93 affected by tectonic effects such as folding strata, consolidation occurs in one direction, and this affects particle orientation. To keep in line with this, the majority of the consolidation would have to be in the vertical direction, therefore any horizontal consolidation should be small when compared to vertical consolidation - here horizontal consolidation stresses were kept at 10% of vertical consolidation stresses).

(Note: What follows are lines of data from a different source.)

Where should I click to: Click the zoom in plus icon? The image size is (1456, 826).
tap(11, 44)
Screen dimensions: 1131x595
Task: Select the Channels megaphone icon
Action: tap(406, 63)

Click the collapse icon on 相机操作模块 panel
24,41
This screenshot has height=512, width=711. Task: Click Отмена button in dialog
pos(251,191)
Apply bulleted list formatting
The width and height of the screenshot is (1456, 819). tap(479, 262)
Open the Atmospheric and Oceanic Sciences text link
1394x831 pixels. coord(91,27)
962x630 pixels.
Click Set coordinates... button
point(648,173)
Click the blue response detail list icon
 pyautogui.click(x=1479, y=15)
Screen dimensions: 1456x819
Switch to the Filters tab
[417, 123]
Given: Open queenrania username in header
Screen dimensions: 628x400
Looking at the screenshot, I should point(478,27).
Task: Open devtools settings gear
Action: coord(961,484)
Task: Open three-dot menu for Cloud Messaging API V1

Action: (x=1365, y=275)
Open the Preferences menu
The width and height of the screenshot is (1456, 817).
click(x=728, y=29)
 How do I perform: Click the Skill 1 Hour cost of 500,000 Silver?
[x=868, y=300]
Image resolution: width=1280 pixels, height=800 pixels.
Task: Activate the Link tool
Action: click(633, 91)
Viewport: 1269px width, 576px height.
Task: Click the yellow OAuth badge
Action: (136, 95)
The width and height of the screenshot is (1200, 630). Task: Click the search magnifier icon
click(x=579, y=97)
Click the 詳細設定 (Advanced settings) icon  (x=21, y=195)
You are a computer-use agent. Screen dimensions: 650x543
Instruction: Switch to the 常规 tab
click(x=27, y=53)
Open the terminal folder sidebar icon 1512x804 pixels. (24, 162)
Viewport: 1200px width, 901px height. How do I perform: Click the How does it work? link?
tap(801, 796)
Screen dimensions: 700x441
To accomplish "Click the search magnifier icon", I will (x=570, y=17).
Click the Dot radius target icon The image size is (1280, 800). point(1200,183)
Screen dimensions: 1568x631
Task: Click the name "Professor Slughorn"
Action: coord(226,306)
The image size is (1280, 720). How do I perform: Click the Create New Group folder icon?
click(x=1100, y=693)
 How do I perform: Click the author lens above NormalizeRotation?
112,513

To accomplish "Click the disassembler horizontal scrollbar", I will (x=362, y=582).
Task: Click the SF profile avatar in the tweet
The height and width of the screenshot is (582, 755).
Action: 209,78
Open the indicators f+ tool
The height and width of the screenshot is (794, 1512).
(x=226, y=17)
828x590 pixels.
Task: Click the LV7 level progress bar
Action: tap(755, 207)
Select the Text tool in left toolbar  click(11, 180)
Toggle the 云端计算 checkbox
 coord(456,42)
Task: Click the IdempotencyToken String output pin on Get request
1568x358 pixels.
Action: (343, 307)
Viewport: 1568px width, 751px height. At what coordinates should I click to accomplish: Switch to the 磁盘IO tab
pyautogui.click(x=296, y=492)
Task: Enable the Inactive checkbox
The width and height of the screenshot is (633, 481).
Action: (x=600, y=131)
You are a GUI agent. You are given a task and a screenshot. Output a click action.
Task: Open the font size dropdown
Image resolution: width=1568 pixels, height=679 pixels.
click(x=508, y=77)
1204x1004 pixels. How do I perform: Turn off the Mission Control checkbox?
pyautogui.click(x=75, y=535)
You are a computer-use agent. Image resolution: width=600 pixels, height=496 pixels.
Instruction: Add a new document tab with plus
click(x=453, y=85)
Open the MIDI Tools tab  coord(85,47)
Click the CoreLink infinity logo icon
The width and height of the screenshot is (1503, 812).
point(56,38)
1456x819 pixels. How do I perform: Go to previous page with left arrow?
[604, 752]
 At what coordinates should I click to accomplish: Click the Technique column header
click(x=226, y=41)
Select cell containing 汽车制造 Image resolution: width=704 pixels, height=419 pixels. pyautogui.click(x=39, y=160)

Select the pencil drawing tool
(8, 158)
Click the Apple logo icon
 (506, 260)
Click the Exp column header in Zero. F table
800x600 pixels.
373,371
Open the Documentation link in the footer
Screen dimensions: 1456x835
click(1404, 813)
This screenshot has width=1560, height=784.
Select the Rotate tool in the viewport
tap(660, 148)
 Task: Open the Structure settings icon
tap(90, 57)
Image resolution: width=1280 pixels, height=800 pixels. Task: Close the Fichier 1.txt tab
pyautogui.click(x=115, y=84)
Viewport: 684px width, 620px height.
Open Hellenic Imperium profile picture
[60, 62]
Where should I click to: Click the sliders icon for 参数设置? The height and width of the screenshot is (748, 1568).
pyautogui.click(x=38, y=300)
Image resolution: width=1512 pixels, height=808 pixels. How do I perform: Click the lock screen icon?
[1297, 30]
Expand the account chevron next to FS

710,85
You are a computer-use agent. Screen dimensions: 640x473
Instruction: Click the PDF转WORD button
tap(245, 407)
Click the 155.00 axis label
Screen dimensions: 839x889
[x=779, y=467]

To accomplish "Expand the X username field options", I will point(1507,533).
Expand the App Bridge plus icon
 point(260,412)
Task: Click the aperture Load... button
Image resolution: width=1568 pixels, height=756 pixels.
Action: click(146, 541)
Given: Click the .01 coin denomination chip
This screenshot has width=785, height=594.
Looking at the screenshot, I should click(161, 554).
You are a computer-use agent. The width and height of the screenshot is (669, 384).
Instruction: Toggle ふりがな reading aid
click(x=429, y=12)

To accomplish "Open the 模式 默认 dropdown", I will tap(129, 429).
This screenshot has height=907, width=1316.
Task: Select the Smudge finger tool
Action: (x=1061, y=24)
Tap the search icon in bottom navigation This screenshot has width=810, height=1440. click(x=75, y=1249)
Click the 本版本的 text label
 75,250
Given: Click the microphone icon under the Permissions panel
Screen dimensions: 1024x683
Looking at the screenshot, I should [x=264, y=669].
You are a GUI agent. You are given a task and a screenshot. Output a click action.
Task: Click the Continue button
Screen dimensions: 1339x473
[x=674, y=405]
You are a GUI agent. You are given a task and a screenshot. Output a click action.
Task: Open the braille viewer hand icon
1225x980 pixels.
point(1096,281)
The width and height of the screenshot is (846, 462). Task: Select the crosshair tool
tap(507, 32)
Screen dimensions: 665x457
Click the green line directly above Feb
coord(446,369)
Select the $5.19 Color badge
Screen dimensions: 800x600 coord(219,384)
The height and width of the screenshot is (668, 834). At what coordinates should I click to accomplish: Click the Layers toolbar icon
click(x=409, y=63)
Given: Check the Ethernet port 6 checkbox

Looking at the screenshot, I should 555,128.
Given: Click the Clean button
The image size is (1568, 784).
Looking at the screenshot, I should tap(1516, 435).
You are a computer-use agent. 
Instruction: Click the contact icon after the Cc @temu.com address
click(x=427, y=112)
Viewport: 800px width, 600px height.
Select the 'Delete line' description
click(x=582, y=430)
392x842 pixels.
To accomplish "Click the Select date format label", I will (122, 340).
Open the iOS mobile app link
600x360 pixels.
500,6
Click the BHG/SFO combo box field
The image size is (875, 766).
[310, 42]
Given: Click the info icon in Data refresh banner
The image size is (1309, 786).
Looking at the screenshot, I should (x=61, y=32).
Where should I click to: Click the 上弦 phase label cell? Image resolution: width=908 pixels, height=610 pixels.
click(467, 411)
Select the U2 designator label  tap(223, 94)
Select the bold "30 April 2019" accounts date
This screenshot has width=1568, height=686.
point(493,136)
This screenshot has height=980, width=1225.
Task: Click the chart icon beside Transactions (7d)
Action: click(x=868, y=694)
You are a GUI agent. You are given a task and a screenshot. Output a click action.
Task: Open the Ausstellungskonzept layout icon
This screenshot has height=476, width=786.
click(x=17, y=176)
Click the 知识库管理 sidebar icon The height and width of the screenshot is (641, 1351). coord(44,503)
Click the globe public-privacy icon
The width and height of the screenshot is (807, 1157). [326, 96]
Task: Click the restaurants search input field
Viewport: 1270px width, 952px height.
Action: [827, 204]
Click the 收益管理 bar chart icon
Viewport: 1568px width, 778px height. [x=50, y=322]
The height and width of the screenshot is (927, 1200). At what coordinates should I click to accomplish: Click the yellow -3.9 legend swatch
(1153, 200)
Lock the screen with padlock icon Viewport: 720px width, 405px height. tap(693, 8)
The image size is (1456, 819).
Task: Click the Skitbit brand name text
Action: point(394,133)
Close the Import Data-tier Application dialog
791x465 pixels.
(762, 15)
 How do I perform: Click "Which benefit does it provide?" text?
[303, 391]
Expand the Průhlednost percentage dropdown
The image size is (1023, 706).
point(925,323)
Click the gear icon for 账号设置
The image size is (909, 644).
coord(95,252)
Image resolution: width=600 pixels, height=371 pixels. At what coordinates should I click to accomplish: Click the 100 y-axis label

The creation of the plane of seeded particles was successful and well controlled throughout the process. The area density of the particles could be chosen and put in place very accurately, and no changes were observed at any point during preparation. It was however noted that during removal of the trowel, because of a loose fit and lack of support to the soil at the edge of the trowel, the consolidated soil rippled slightly and deformed in a non- recoverable manner (Figure 3.12a). It was, however, possible to retrieve the soil as a whole with some disturbance to the edges, but with no apparent effect on the seeded plane.

a b

Figure 3.12 - Split-Sample Method: a) Rippling and b) Tearing

The transfer of the soil to Box B was not as successful. The sample required trimming before being placed into the second container. It was decided that as the material was extremely soft, the extra soil would be left to shear itself off as the soil entered the new box. The friction between the transparent soil and the box tore two faces of the cuboid in places, resulting in large deformations on the outside faces of the soil. During removal the soil refused to slide off the trowel, even when oiled to decrease friction. Because of the shape of the trowel, it was not possible to oil the parts of the metal which refused to yield the transparent soil. This resulted in tearing of the soil sample (Figure 3.12b). It was concluded that while the layering of the transparent soil was a viable idea (since it produced a level and predictably seeded plane), the use of the trowel was not. The main problematic issue was that of transferring the

94 sample from one box to the other, and doubts were cast on the scaling up of this technique. It was therefore decided to develop the horizontal consolidation method without the trowel.